Earlier this year, the Hamilton Arts Council partnered with The Cotton Factory to host a series of year-round artist residencies. The Cotton Factory generously agreed to donate a studio space and the Hamilton Arts Council, would facilitate an artist-in-residence program. This partnership has providing a valuable opportunity for local artists from a wide range of disciplines and career levels, the unique residency program exists to build the practice of these artists and engage them with the flourishing hub of creative activity at the Cotton Factory. Over the past year, the Residency has hosted a handful of accomplished artists who have enriched their practice and furthered their careers in some key ways.
Hamilton-based painter Kristofir Dean remarked that "the residency was a lot of fun and I really enjoyed working outside of my home studio over the summer." Dean also spoke about the community of creative individual at the Cotton Factory as "a stimulating aspect of working in the space... socializing with other artists and creatives became part of a regular residency day". It wasn't something he consistently was able to experience when he was working at his home studio and that was definitely a plus when it came to the Cotton Factory studio.
Dean made a splash with his work on social media, too. In posting updates on Instagram, he caught the attention of a new Montreal-based gallery called Gallerie Bloom and secured a showing with them. And, he has just confirmed a featured exhibition in Vancouver at Ian Tan Gallery after posting installation shots from a recent talk he gave regarding the Residency. In this way, working at the Cotton Factory has been instrumental in Dean's outreach to curators across Canada which has been part of the goal of this initiative.
For quilter and an artist Tania Denyer, being a part of the Cotton Factory Residency was a validating and pivotal change in her career as an artist. "I can now say “career as an artist” in reference to myself," says Denyer, "without feeling like a fraud." Before the program, Denyer describes she had been defining herself as single, working mother. "Of course I made things.
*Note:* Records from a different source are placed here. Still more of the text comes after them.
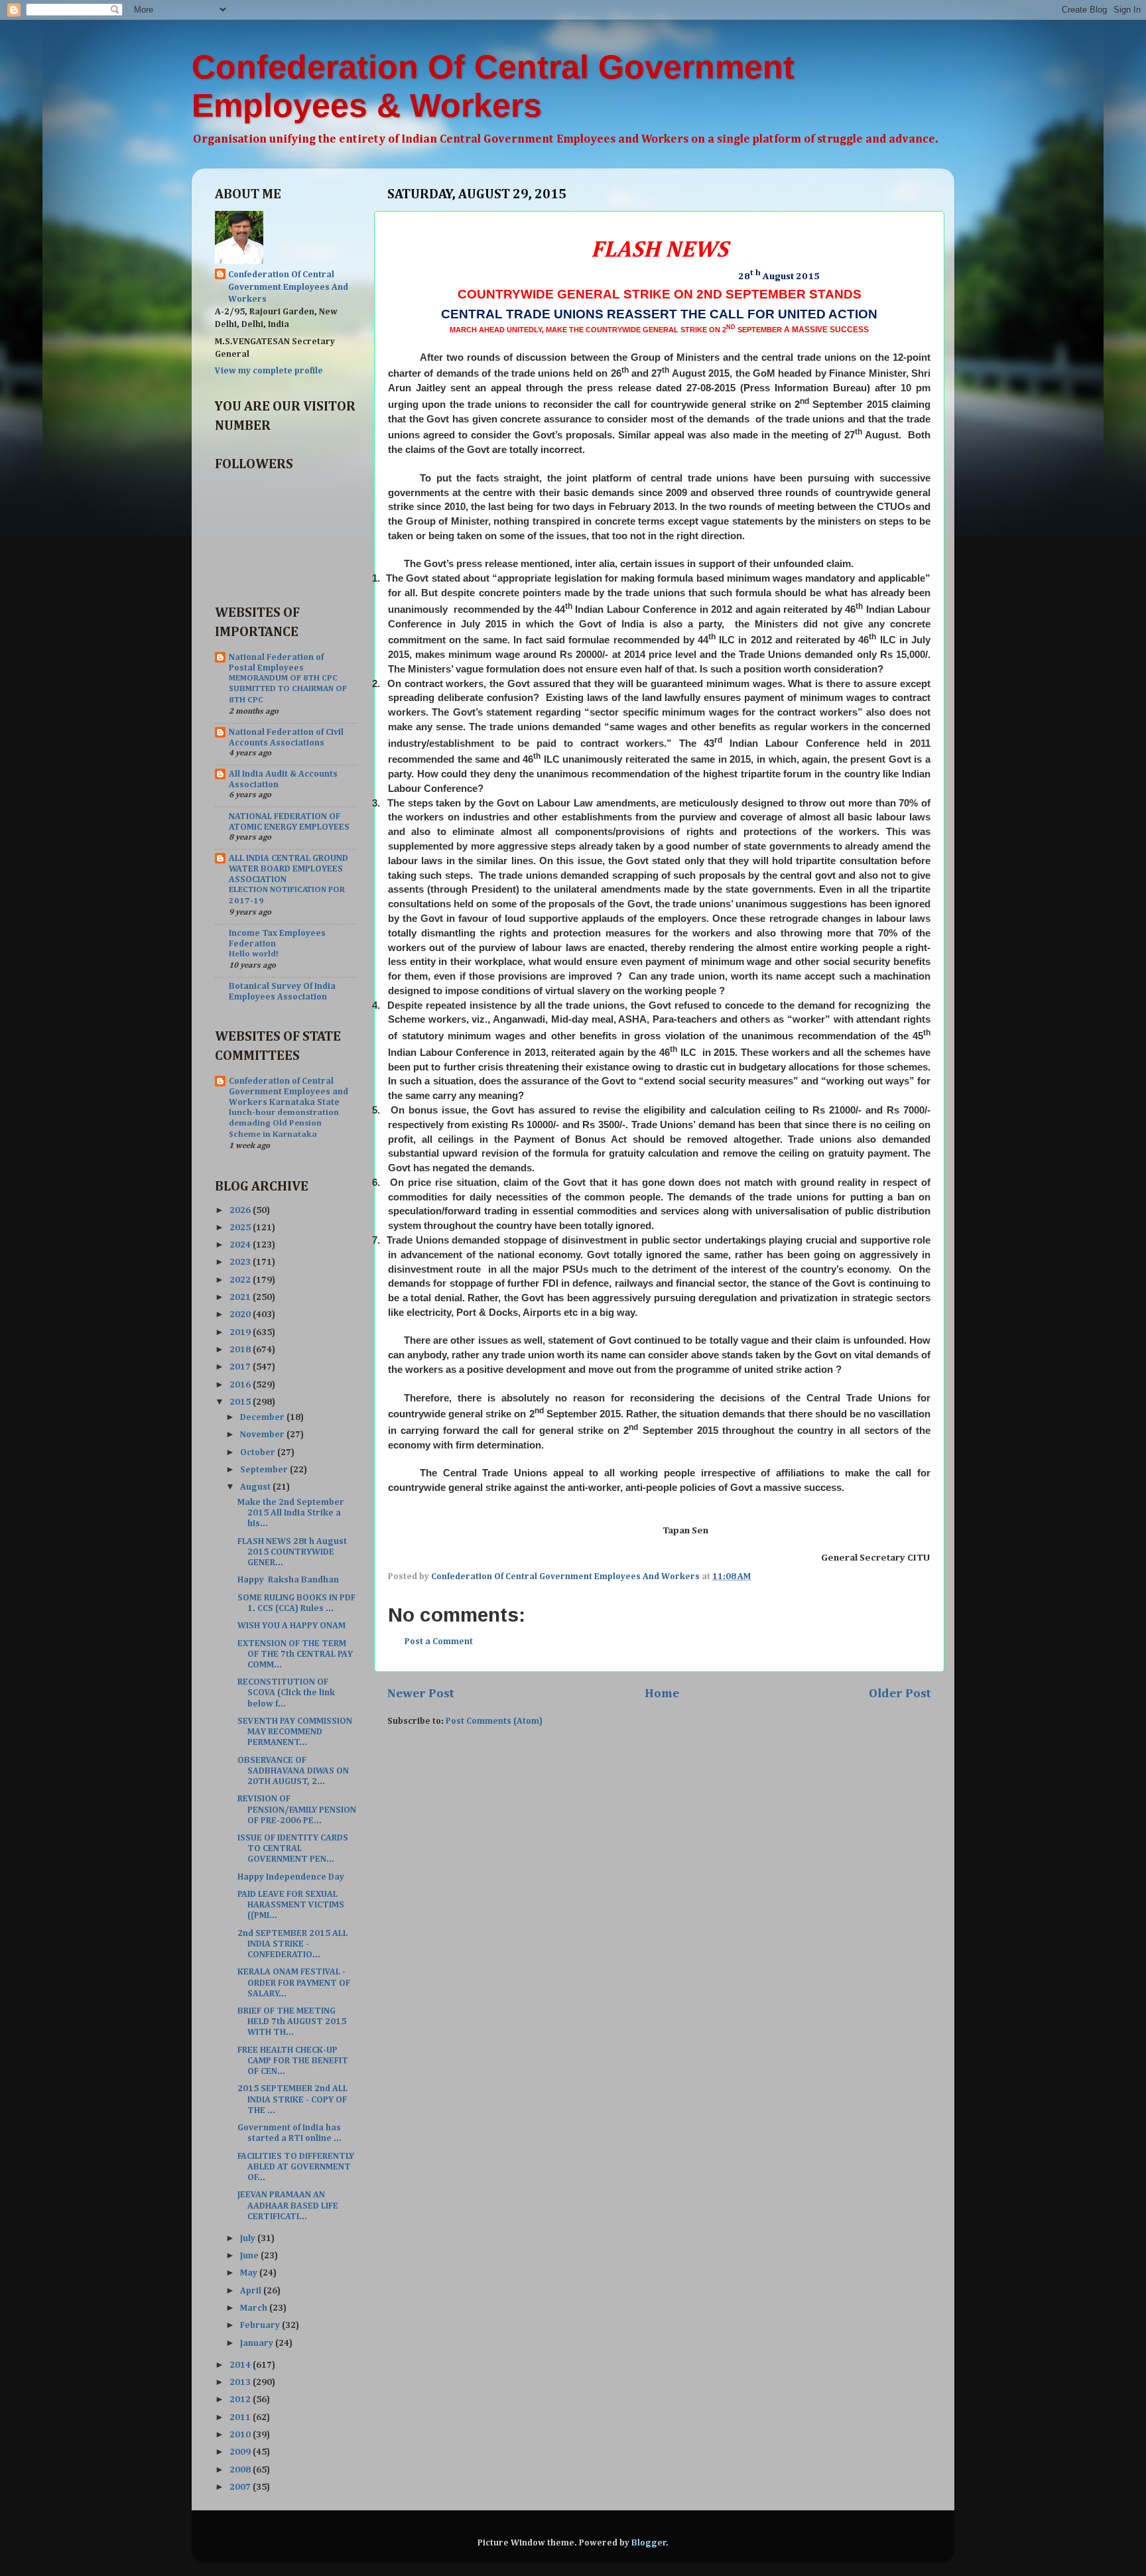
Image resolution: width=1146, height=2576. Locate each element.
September (265, 1469)
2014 (241, 2365)
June (250, 2255)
I have always made things but to call them art? To take that a step further and call myself an artist? That was crazy talk."
The pivotal change happened when she attended one of the Hamilton Arts Council's Art Bus Studio Tours. "Meeting Annette and visiting Albright Knox, where I had last been when I was 16 was the beginning of the shift. Annette told me about the [Cotton Factory Residency] program and encouraged me to apply. In fact her last word as I left the bus was "Apply!" Her daughter added fuel to fire when, on the way home, she said to Denier "you're are going to apply right?"
Denier stresses the importance of having a "dedicated space to create". Calling it transformative, Denier says, "To be somewhere that I was known as an artist, that I did not have to explain that yes I make art, was the key. If others saw me as an artist then it was only a matter of time before I did too."
The Cotton Factory Residency hasn't just opened doors at other galleries or inspired artists to dig deeper into their practice. Indeed, for visual artists Danielle Roberts, the Residency has been key to accessing additional funding and opportunities that might never have been possible before. During her time at the Cotton Factory, Roberts was selected as one of the recipients of the Dean Collection 20 Award.
The Dean Collection was founded by Kasseem “Swizz Beatz” Dean and Alicia Keys as a contemporary, family art collection focused on the support of living artists. Supporting artists and cultural visionaries around the globe, the Dean Collection gives 20 artists from anywhere in the world $5,000 each to pursue their art however they wanted. The grants are unrestricted but there’s incentive for the winners to do something ambitious with their money. Roberts recalls there were "over 5000 applicants and a team of curators choosing the candidates"
She says, "the grant is funding for me to complete the work I had proposed to do during my Residency and to host an exhibition of that work upon completion." Local audiences will get a chance to see this work in November when it opens at HAVN on Barton Street. "Right now", she says, "I'm in the process of contacting media outlets to get the word out."
With space is now becoming a commodity in Hamilton, especially for artists, the establishment of a consistent and supportive residency for Hamilton artists speaks to the core of the HAC’s mission statement. With success stories like these, we’re confident that the Cotton Factory Residency is the kind of winning partnership that will continue and should be pursued by other arts organizations in this community.